Cyproheptadine enhances the I_K of mouse cortical neurons through sigma-1 receptor-mediated intracellular signal pathway

Cyproheptadine (CPH) is a histamine- and serotonin-receptor antagonist, and its effects are observed recently in the modulation of multiple intracellular signals. In this study, we used cortical neurons and HEK-293 cells transfected with Kv2.1 α-subunit to address whether CPH modify neural voltage-gated K⁺ channels by a mechanism independent of its serotonergic and histaminergic properties. Our results demonstrate that intracellularly delivered CPH increased the I_K by reducing the activity of protein kinas A (PKA). Inhibition of G_i eliminated the CPH-induced effect on both the I_K and PKA. Blocking of 5-HT-, M-, D₂-, H₁- or H₂- type GPCR receptors with relevant antagonists did not eliminate the CPH-induced effect on the I_K. Antagonists of the sigma-1 receptor, however, blocked the effect of CPH. Moreover, the inhibition of sigma-1 by siRNA knockdown significantly reduced the CPH-induced effect on the I_K. On the contrary, sigma-1 receptor agonist mimicked the effects of CPH on the induction of I_K. A ligand-receptor binding assay indicated that CPH bound to the sigma-1 receptor.
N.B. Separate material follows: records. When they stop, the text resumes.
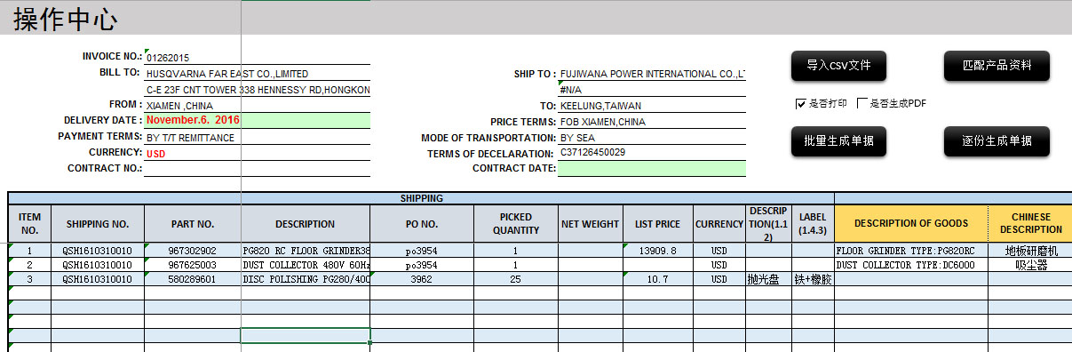Viewport: 1072px width, 352px height.
Task: Click the 匹配产品资料 button
Action: tap(997, 65)
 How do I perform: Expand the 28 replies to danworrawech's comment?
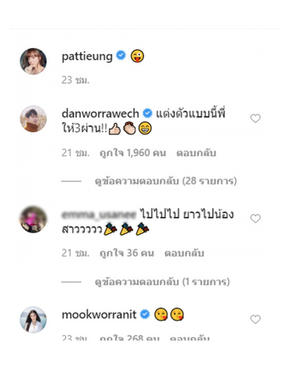[x=166, y=181]
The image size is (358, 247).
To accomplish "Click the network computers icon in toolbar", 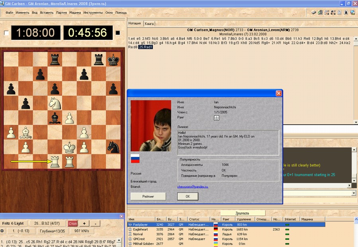I will coord(352,12).
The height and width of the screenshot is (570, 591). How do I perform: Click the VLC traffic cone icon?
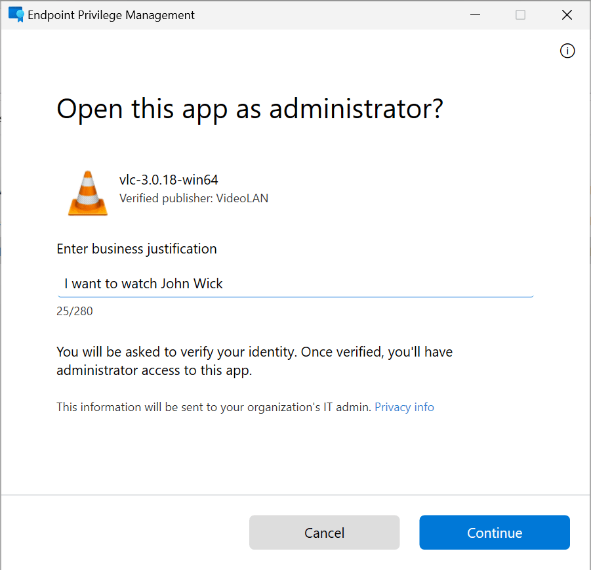pyautogui.click(x=88, y=193)
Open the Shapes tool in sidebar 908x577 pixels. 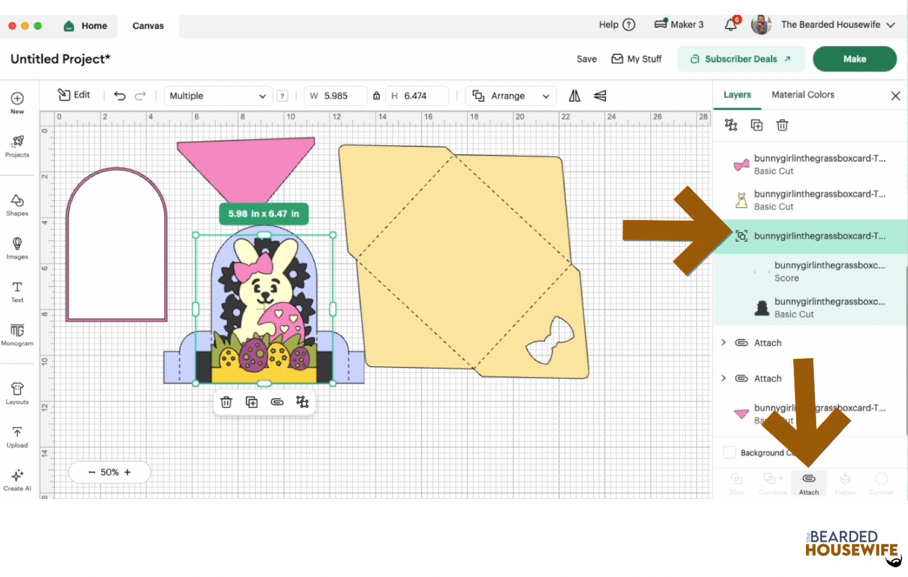[x=17, y=205]
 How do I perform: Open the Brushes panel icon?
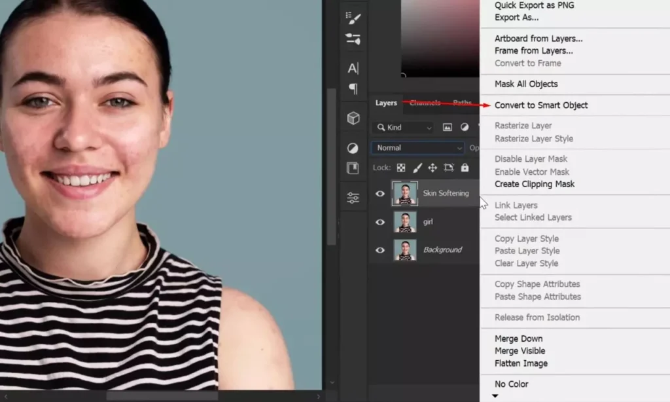pos(353,39)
Similar effect of CPH were obtained from HEK-293 cells transfected with the α-subunit of Kv2.1. In overall, we reveal for the first time that CPH enhances the I_K by modulating activity of PKA, and that the associated activation of the sigma-1 receptor/G_i-protein pathway might be involved. Our findings illustrate an uncharacterized effect of CPH on neuron excitability through the I_K, which is independent of histamine H₁ and serotonin receptors.